二つの思惑
また別視点です。
「素晴らしいじゃないか!」
「これで我が国も切り札を手に入れることが出来る!」
とある一室に集まった人々が、興奮して声を上げる。
ここは王都、王城の中にある国防会議室。
帝国の侵攻と奇襲攻撃の報を受けて急遽集められた王国の重鎮たちがこの一室に集まっていた。
「今すぐ恩賞を与えて王国に取り入れよう」
「爵位も与えた方がよかろう。今すぐ手配せねば」
侵攻する帝国に対してどう対策し、この戦争で勝利を収めるか……それを話し合う会議のはずが、今となっては議題は変わり、重鎮たちは興奮を隠さずに慌ただしく動き出す。
……と言う私も、情報局長として会議に参加したが、突然飛び込んできた報告に興奮を隠せないでいた。
帝国軍の撃退。
開戦から1日も経ってない時点でこの報告が届くのは異例だった。
しかし、驚くのはそのあとの報告の方だった。
戦闘に参加したのはドラゴン倒しの英雄と付き添う少女の2名のみ。
迫り来る帝国軍3万に対して戦略級と思わしき魔法を連射し、半数近くを壊滅に追い込む。
その後も複数の戦略級魔法を扱い戦闘不能に陥った帝国軍は撤退。
こちらの損害はゼロ。
まさしく完全勝利の報告だった。
しかし、注目すべきはそこではない。
一番に来るべきは英雄の存在である。
現在、我が国には切り札がない。
精鋭のみを集めた宮廷魔法師団はあるものの、帝国のシュバルツフント、シュバルツカッツェや、北栄連合の紅部隊のようなここぞで使える絶対戦力がいないのだ。

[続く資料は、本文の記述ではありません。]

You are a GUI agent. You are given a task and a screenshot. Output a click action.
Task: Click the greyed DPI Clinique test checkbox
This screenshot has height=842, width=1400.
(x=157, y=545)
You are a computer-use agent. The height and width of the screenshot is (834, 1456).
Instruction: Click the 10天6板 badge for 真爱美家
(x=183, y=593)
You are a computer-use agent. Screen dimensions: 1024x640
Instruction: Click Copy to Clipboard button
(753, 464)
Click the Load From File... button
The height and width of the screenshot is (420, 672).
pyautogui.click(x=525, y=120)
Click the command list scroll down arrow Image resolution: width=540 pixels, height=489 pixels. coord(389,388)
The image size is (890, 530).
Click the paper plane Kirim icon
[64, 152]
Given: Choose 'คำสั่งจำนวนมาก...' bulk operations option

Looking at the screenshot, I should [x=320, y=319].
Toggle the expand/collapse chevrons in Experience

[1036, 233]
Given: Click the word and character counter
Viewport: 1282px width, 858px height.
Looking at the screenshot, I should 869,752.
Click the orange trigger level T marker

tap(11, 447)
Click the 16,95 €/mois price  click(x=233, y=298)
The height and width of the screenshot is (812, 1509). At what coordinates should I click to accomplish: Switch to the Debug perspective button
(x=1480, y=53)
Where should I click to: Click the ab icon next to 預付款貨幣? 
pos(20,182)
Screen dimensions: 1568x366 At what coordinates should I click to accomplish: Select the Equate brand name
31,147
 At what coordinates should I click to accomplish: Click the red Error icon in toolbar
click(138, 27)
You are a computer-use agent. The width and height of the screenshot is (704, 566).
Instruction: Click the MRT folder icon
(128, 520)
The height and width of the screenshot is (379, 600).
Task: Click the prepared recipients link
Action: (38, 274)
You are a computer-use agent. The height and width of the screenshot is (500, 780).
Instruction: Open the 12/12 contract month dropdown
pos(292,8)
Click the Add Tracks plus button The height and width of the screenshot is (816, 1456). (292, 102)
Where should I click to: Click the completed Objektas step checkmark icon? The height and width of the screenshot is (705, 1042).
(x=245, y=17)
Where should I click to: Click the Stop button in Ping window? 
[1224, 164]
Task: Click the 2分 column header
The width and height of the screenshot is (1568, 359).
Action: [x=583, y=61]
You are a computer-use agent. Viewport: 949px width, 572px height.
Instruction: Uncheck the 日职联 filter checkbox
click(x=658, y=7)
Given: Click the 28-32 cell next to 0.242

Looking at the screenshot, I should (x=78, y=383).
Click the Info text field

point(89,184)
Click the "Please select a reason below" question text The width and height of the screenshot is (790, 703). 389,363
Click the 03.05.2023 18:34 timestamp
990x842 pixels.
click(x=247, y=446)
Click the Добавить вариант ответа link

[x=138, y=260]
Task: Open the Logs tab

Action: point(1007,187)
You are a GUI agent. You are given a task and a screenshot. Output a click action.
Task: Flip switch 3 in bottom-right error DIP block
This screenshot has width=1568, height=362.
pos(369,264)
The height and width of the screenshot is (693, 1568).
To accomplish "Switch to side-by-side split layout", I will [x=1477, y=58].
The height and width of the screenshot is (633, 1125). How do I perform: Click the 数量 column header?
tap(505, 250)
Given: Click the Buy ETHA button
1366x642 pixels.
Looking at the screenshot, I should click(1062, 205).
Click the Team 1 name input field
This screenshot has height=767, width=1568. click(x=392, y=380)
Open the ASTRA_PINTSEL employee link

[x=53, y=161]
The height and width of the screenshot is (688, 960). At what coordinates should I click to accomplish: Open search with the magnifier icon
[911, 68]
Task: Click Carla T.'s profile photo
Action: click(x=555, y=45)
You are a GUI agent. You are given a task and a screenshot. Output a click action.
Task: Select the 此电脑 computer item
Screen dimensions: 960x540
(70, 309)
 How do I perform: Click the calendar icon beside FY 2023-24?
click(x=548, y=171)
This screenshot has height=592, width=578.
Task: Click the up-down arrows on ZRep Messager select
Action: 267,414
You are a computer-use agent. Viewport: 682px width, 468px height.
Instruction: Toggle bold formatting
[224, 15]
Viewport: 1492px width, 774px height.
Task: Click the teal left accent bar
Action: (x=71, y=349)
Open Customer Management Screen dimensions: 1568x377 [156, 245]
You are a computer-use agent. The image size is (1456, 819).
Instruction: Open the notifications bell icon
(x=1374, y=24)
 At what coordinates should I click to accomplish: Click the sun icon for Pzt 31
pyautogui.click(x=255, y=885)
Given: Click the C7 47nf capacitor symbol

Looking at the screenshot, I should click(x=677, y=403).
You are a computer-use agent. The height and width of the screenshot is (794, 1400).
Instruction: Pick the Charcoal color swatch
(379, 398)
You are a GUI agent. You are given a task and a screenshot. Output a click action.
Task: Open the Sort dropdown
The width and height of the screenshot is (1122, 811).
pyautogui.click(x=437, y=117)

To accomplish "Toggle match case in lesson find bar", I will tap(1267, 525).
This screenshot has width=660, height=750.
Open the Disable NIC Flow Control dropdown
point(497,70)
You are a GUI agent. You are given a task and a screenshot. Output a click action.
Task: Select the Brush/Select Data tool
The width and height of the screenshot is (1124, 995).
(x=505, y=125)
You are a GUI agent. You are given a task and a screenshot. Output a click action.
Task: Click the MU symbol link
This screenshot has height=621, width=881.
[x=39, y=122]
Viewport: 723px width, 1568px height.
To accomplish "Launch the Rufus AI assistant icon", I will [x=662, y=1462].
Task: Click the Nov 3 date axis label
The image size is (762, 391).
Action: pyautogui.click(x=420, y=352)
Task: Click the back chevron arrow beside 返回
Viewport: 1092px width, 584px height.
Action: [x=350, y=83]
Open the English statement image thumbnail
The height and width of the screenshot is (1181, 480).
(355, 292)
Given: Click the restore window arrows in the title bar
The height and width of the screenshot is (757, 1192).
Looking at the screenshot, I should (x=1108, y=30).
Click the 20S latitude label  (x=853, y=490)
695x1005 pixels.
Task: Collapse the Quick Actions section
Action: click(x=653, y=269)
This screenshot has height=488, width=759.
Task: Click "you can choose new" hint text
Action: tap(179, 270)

このことは三大国の一国として早急に解決したい問題であったが、そう易々と見つかるわけも無かった。
そんな時に、英雄の出現である。
戦略級を扱えて、それを連続で放つことができる戦力。
それはもはや他の国々を圧倒できる戦力になるのは明らかだった。
「東方に即伝を出してください。私がその少年に会いに行きます」
会議は続く。
東方の街に現れた少年の存在は、王国にとって最大の案件となるのだった。
「し、失敗したですって!?」
一方、東方の街カッツェルトをさらに東へ進み、場所は帝国へと移る。
こちらもまたとある一室。
世界で一番の領土を持つ大国の女王がヒステリックな叫び声をあげていた。
「3万も兵を送ったのですよ!?それなのに街の一つも占領できずに帰ってくるとは何事ですか!?」
「て、敵に戦略級の魔法を扱える者がいたようで、我々の攻撃範囲外から一方的に攻撃され、侵攻は不可能と判断し、撤退したようです」
伝令兵がおそろおそろに伝える。
このような軍の失態に女王の顔が歪む。
40代に差し掛かろうかという女王の顔には厚化粧では隠せなくなったシワが現れていた。
「軍はどうでもいいのです……魔食は?その少女は連れてこれたんでしょうね?」
「い、いえ、街に入ることすらできなかったようで、確保には至っていません」
「私の時間はどんどん過ぎて行き、こうやって美貌も失われているのです!その時間をどうして無駄にできるんでしょう!?」
そしてまた叫ぶ。
彼女にとっては戦争などどうでもいいのだ。
求めるは自分の美貌。そのために魔食を探し、発見の報告があった街へと軍を進めたのだ。
「……シュバルツフントを呼びなさい」
「……はっ?」
「そのための最高戦力でしょう?今すぐ呼んで、魔食をここに連れてこさせるわ」
シュバルツフント。
帝国が持つ最高戦力の一つで、シュバルツカッツェが暗躍を得意とする部隊であるのに対し、フントは純粋な戦闘部隊。
この、帝国の切り札を女王は今切ったのだった。
「早く……早く私に魔食の力を……美しい私にこそ必要な力……早く……」
あるのは己の欲望だけだった。
どうにかしてトーヤ達を大国の思惑の渦の中に放り込みたいんですが、なかなか上手くいかないですね。